Stored items
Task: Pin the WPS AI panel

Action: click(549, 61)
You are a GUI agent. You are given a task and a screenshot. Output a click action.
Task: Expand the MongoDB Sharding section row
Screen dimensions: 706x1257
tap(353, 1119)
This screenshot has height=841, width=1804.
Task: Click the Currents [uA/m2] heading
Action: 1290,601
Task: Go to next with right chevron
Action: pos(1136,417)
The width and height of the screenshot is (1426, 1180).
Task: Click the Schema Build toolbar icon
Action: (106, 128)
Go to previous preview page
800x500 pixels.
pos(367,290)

> **Brief**:
Please copy the listing above line for line, with nothing changed.

> **Completed exercise**:
Task: Pin the WPS AI panel

Action: click(549, 61)
You are a GUI agent. You are given a task and a screenshot. Output a click action.
Task: Expand the MongoDB Sharding section row
Screen dimensions: 706x1257
tap(353, 1119)
This screenshot has height=841, width=1804.
Task: Click the Currents [uA/m2] heading
Action: 1290,601
Task: Go to next with right chevron
Action: pos(1136,417)
The width and height of the screenshot is (1426, 1180).
Task: Click the Schema Build toolbar icon
Action: (106, 128)
Go to previous preview page
800x500 pixels.
pos(367,290)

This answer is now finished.